One of my first columns for Roll Call was about the furor over President George W. Bush’s use of signing statements (“The Problem Isn’t Signing Statements; It’s Enforcing the Laws ,” Aug. 14, 2006). I was reacting to an American Bar Association task force report that concluded that such statements, issued when a president signs a bill into law, are “contrary to the rule of law and our constitutional system of separation of powers.”  

The report went on to recommend that the president veto any law he considers unconstitutional and that Congress enact legislation requiring the president to provide Congress with copies of all signing statements along with the reasons and legal basis for any provisions of law he claims authority to disregard, ignore or refuses to enforce. Moreover, Congress was urged to give itself standing in the courts to obtain a declaratory judgment on the legality of signing statements. The ABA’s House of Delegates subsequently endorsed the report.  

By the end of President Bush’s two terms he had issued 161 signing statements affecting over 1,100 provisions of law. By the 2008 elections signing statements became such a symbol of White House power abuse that Republican presidential nominee John McCain promised he would not use them if elected and Democratic nominee Barack Obama vowed not use them “to nullify or undermine congressional instructions as enacted into law.”  

The issue recently resurfaced when a national security aide to President Obama pointed to his signing statement on the National Defense Authorization Act for Fiscal Year 2014 to justify not notifying Congress 30 days in advance of releasing five Taliban prisoners from Guantánamo Bay, Cuba. The prescient president had warned in the statement that the provision “in certain circumstances could violate constitutional separation of powers principles” by denying the executive branch “the flexibility … to act swiftly in conducting negotiations with a foreign country regarding the circumstances of detainee transfers.”  

Since he became president, Obama has issued 27 signing statements affecting 97 specified provisions of law. Fifteen of the 27 statements (56 percent) raised constitutional concerns, compared to 127 (79 percent) of Bush’s 161 signing statements.  

To its credit, the ABA sent a letter to President Obama on the occasion of his 20th singing statement in December 2011, reiterating the organization’s opposition to the practice.

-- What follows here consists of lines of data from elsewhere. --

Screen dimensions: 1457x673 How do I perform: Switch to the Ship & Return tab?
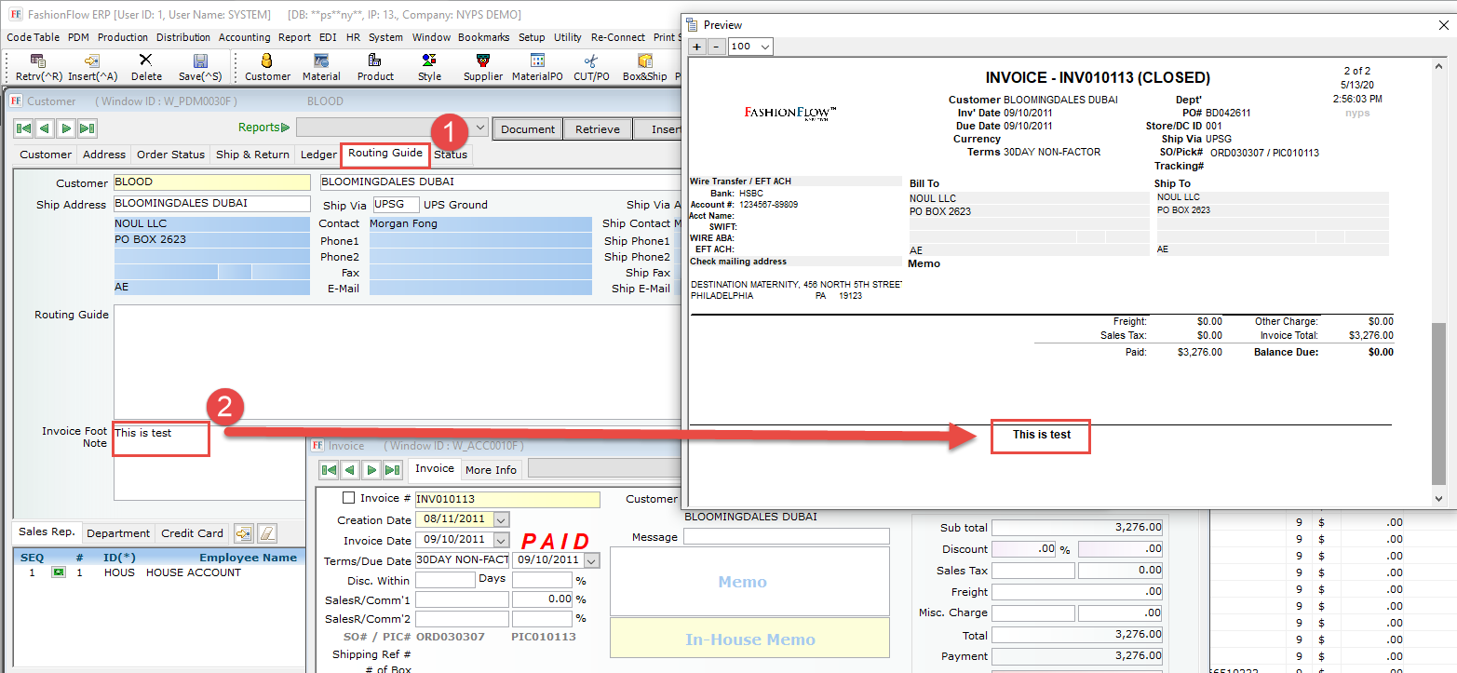pos(252,155)
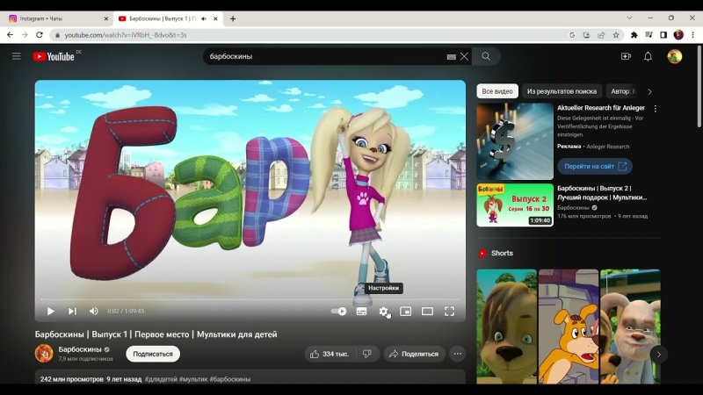Open more actions menu beside Поделиться
This screenshot has width=703, height=395.
457,354
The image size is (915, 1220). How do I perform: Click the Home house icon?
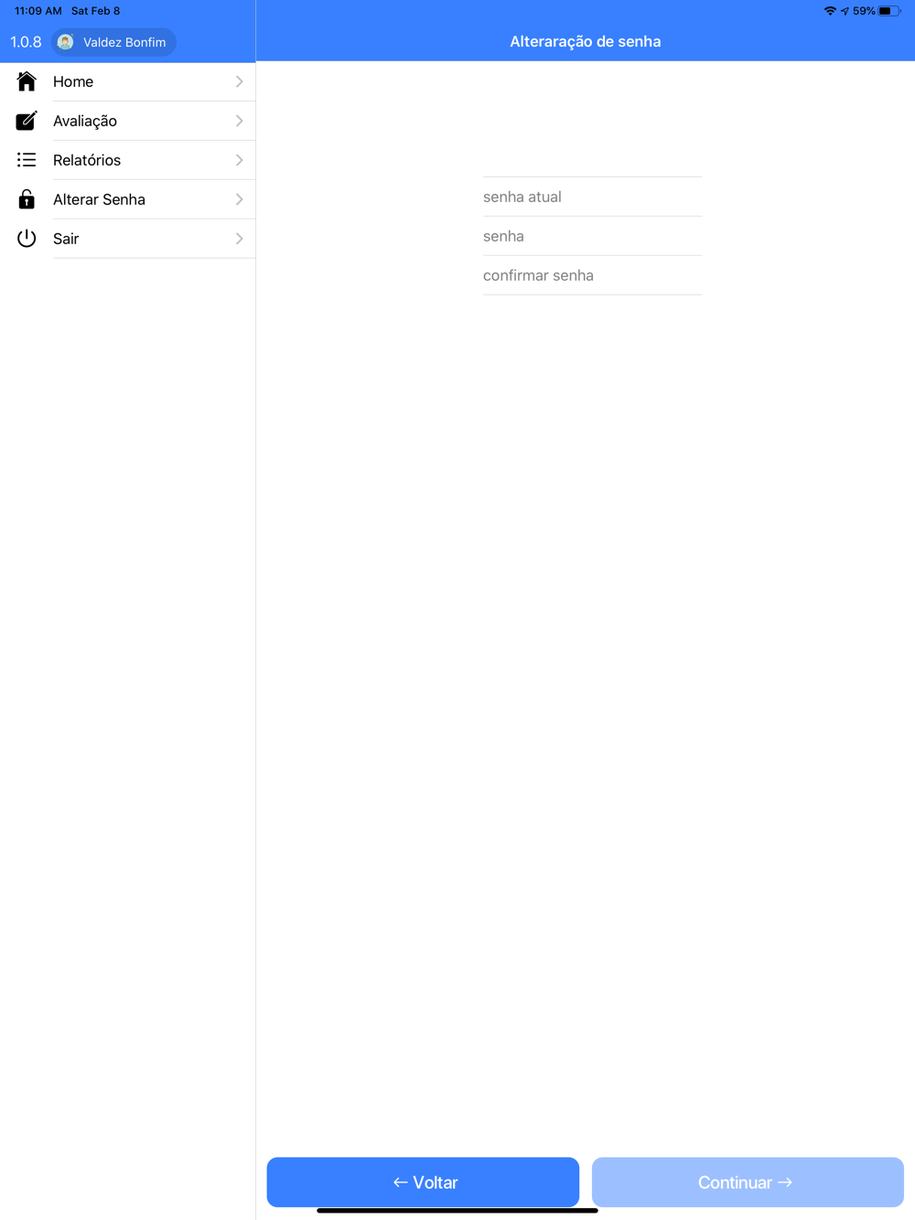27,81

Moreover, the organization wrote to all senators last November supporting the proposed NDAA detainee language, including the 30-day notice requirement. In signing the bill on Dec. 28, 2013, the president did not say he would flout the notice requirement, or another constitutionally objectionable section, but that he would “implement them in a manner that avoids constitutional conflict.”  

My earlier column defended the right of presidents to comment on controversial provisions in bills they sign as part of their duty to “take care that the laws be faithfully executed.” Presumably that includes the right to state how they will implement difficult provisions. I suggested Congress should be grateful for signing statements as early warning systems of where to look for possible future lapses in executing laws. Both Congress and the courts are there to push back if a president oversteps or under-complies.  

Members of Congress were understandably upset at not being notified in advance of the release of the five Taliban prisoners from Guantánamo in exchange for American Army Sgt. Bowe Bergdahl, especially given the president’s specific assurance in January 2013 that he would consult them if talks resumed on a prisoner swap then being considered.  

It can be argued that the defense act’s Guantánamo detainee treatment and release provisions fall squarely within Congress’ Article I authority “to make rules concerning captures on land and water.” But the act does not contemplate nor reference specific prisoner exchanges which have always been considered the ultimate prerogative of the president as commander in chief. It’s the difference between making general laws of war and taking specific actions during war when timing is often critical.  

Don Wolfensberger is a resident scholar at the Bipartisan Policy Center, a senior scholar at the Woodrow Wilson Center and former staff director of the House Rules Committee.